Try to write the query yourself before you open this.
Show solution and explanation
SELECT p.category, SUM(p.price * oi.quantity) AS revenue
FROM OrderItems AS oi
JOIN Products AS p ON p.product_id = oi.product_id
GROUP BY p.category
ORDER BY revenue DESC;
The JOIN matches every row in OrderItems to its product, so each ordered line gains a price and a category. Multiplying price * quantity gives the revenue for that single line before anything is grouped. For example, product 1 (25.00) appears twice: 25.00 * 3 and 25.00 * 2, contributing 75.00 and 50.00 to Electronics.
GROUP BY p.category then collapses the joined rows into one row per category, and SUM(p.price * oi.quantity) adds up the line revenues within each group. Electronics totals 75 + 160 + 50 = 285.00, Books totals 200 + 120 = 320.00, and Home totals 90 + 72 = 162.00. See SUM for how the aggregate folds the multiplied values together.
The most common mistake is aggregating each column separately, as in SUM(price) * SUM(quantity).

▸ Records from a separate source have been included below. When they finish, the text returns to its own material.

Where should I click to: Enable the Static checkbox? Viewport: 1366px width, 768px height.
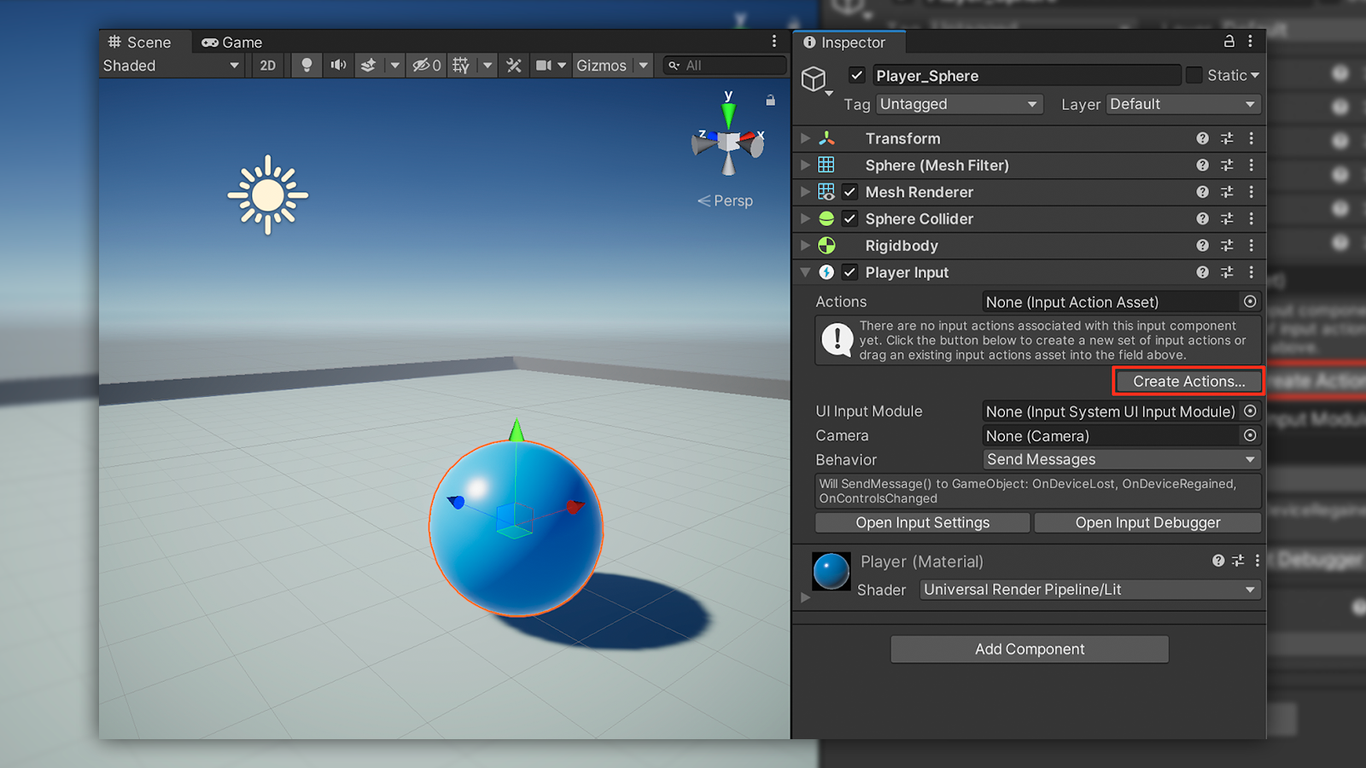pos(1194,75)
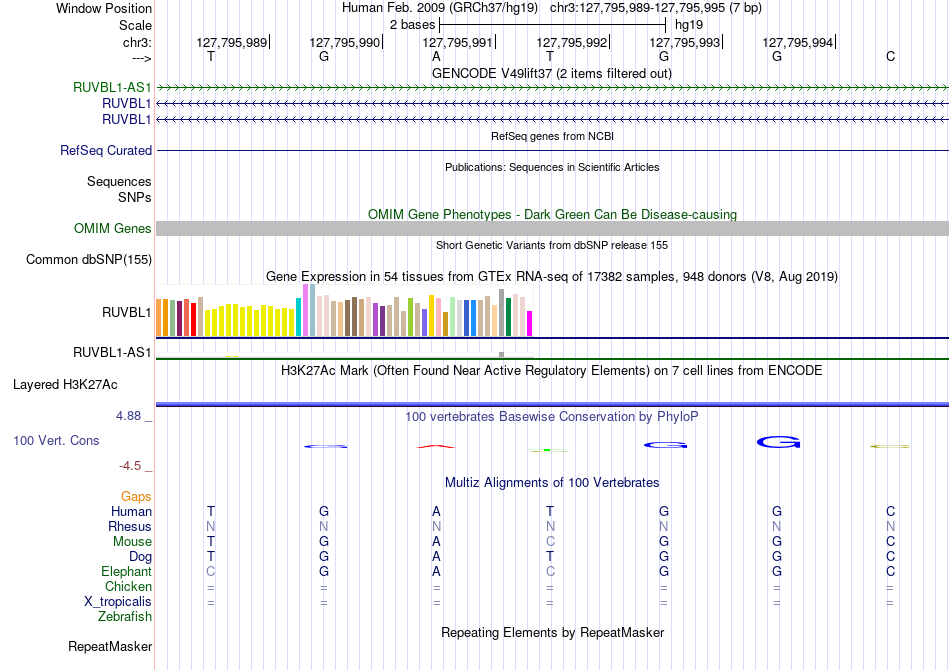The image size is (950, 670).
Task: Click the Gaps label in Multiz track
Action: pyautogui.click(x=136, y=496)
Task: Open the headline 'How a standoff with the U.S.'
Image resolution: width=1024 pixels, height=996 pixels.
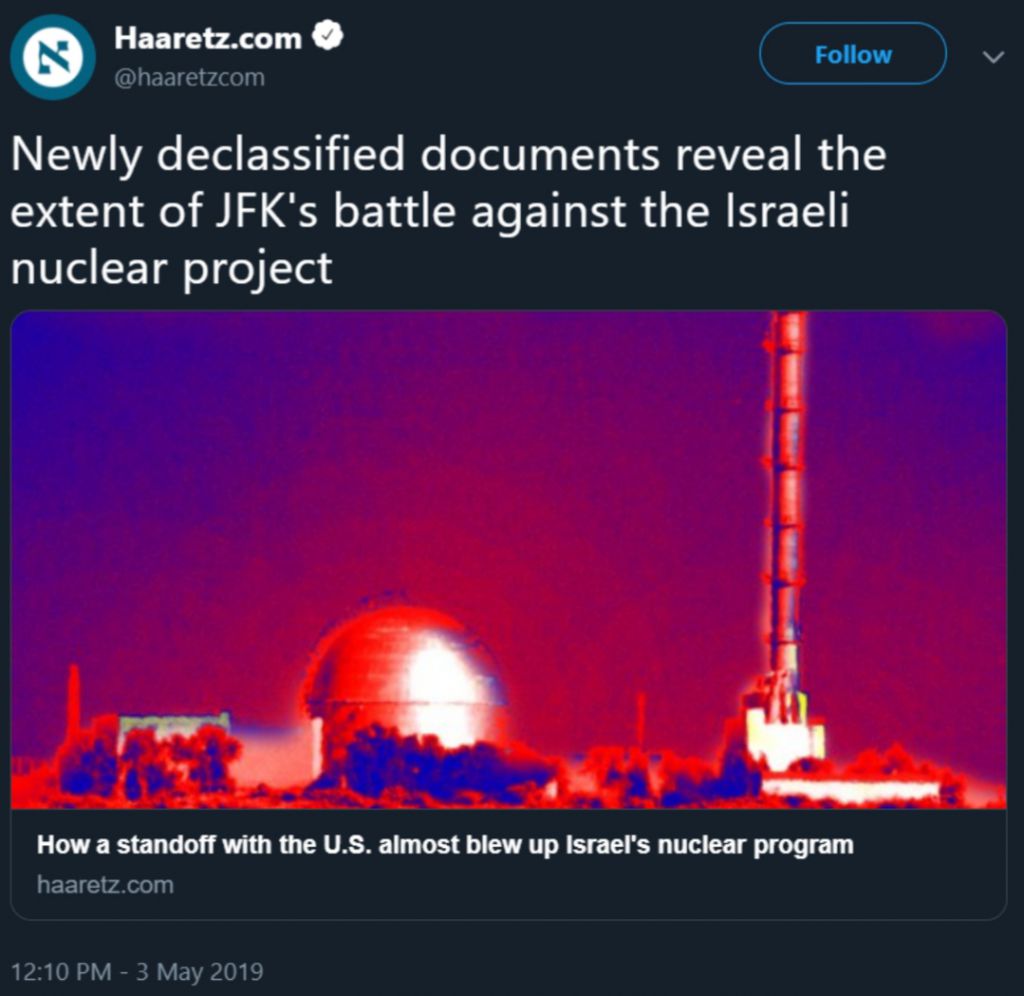Action: 445,844
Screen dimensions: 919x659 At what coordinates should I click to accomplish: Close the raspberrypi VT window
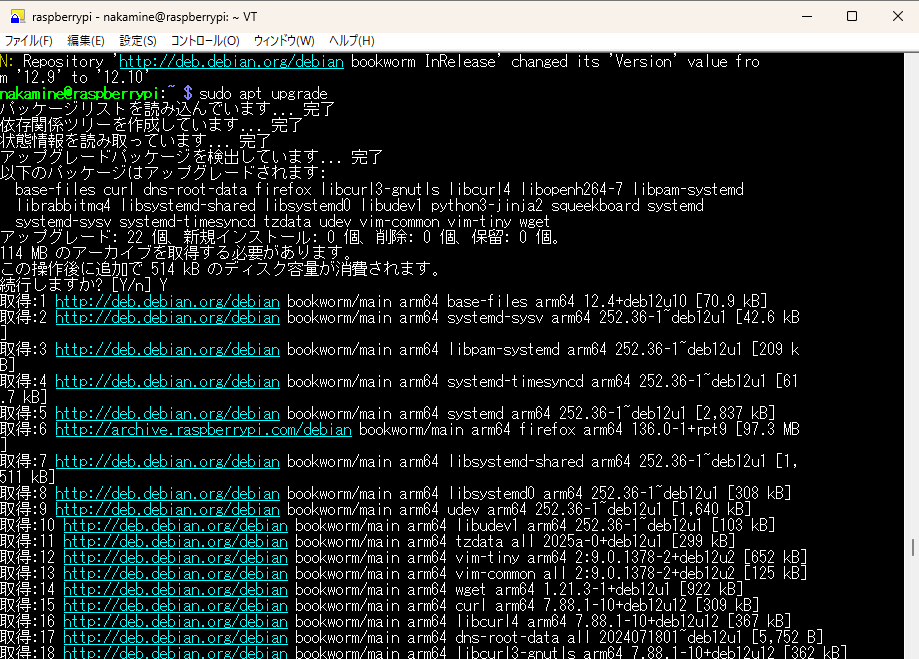(896, 16)
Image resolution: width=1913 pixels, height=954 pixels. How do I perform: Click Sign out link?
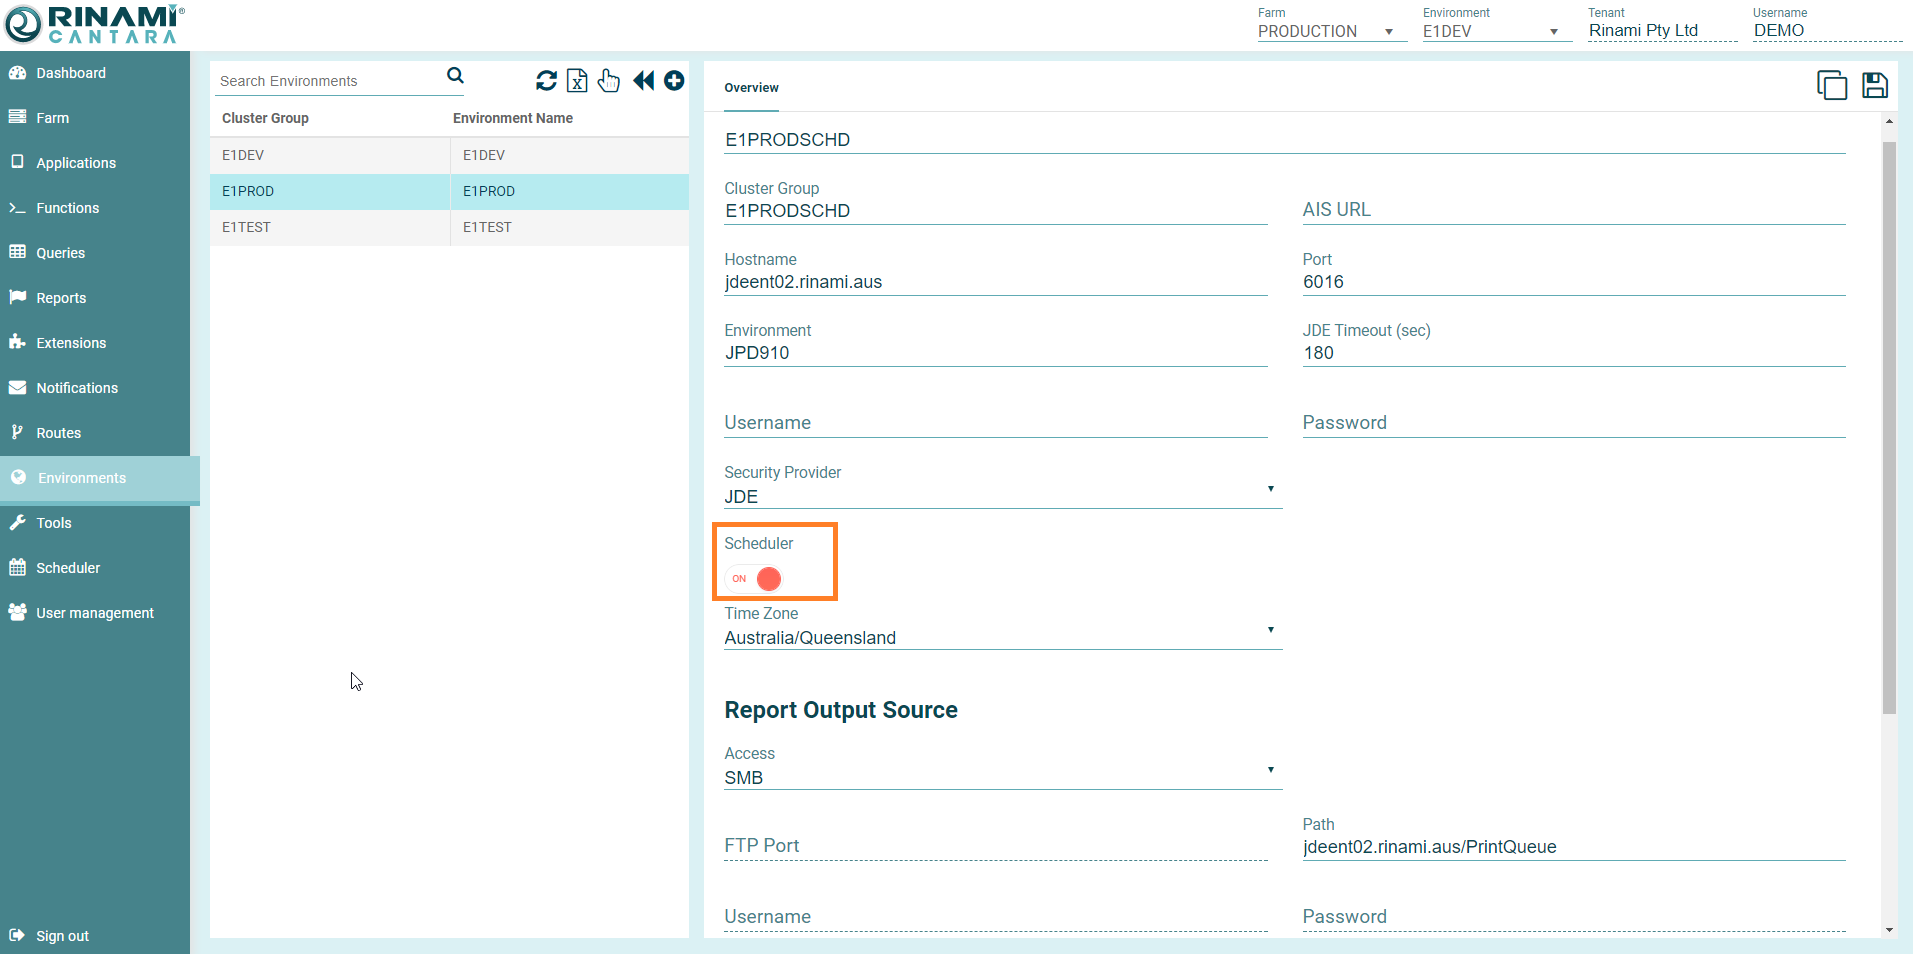62,936
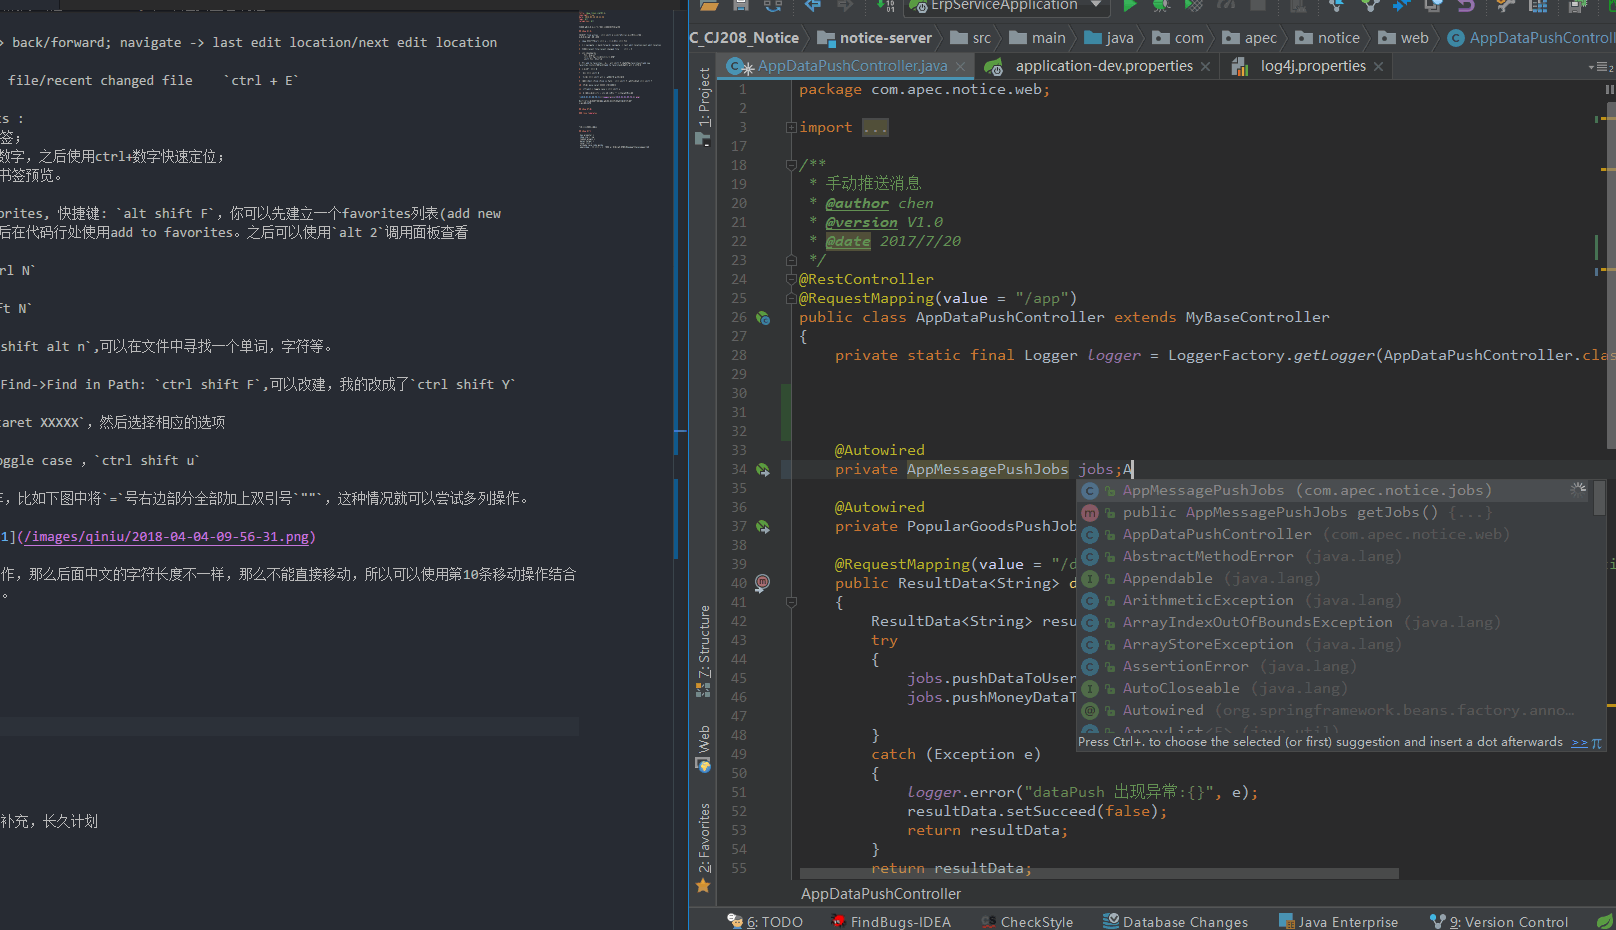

That multiplies category wide totals and inflates the answer, because it pairs every price with every quantity instead of keeping each line intact. Always multiply inside the SUM. Note also that ORDER BY revenue DESC can reference the alias because ORDER BY runs after the SELECT list is projected.